What is being asked -
Give the listing again word for word, excluding the pictures it contains.

Material for the task -

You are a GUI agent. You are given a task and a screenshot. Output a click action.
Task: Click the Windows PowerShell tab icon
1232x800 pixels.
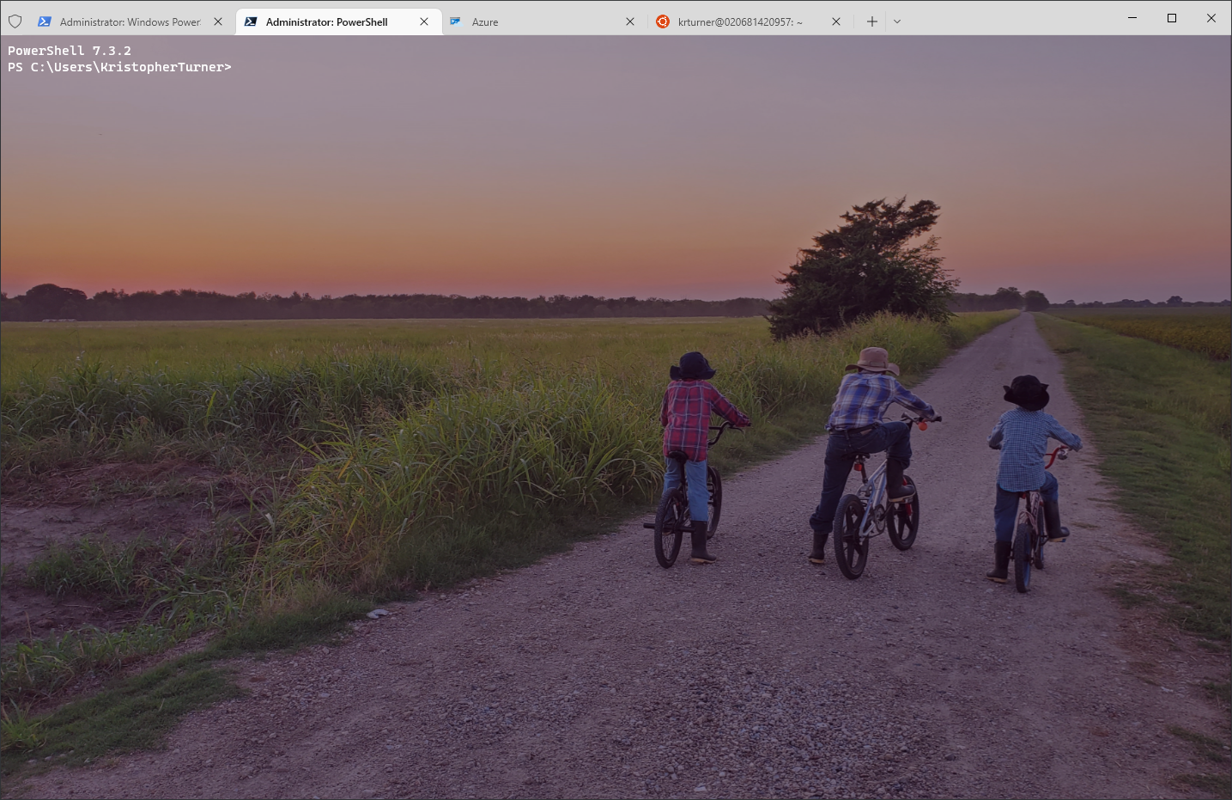[45, 21]
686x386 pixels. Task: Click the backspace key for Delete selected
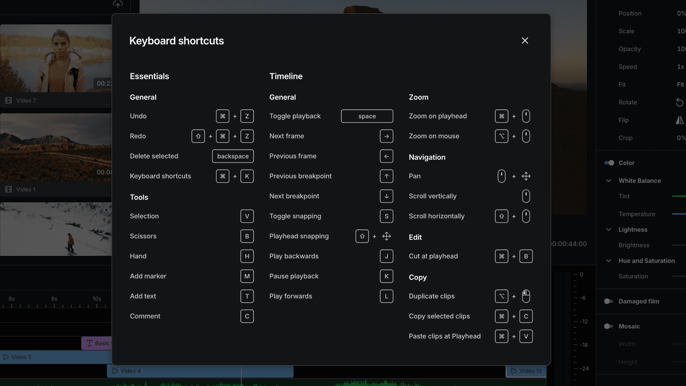(x=233, y=156)
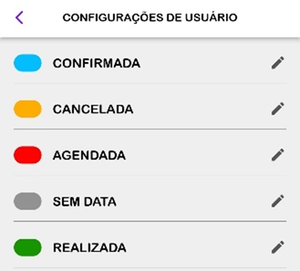This screenshot has width=300, height=271.
Task: Tap the REALIZADA edit pencil icon
Action: [278, 247]
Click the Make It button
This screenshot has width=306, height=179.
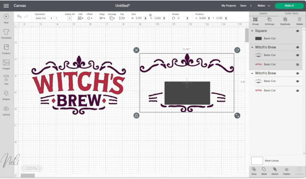289,5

Answer to this exercise -
You are a GUI agent. You are given a task and a screenshot. Output a click action.
Task: Click the Windows PowerShell tab icon
1232x800 pixels.
[45, 21]
686x386 pixels. Task: Click the backspace key for Delete selected
(x=233, y=156)
This screenshot has width=300, height=271.
Task: Tap the REALIZADA edit pencil icon
Action: [278, 247]
Click the Make It button
This screenshot has width=306, height=179.
289,5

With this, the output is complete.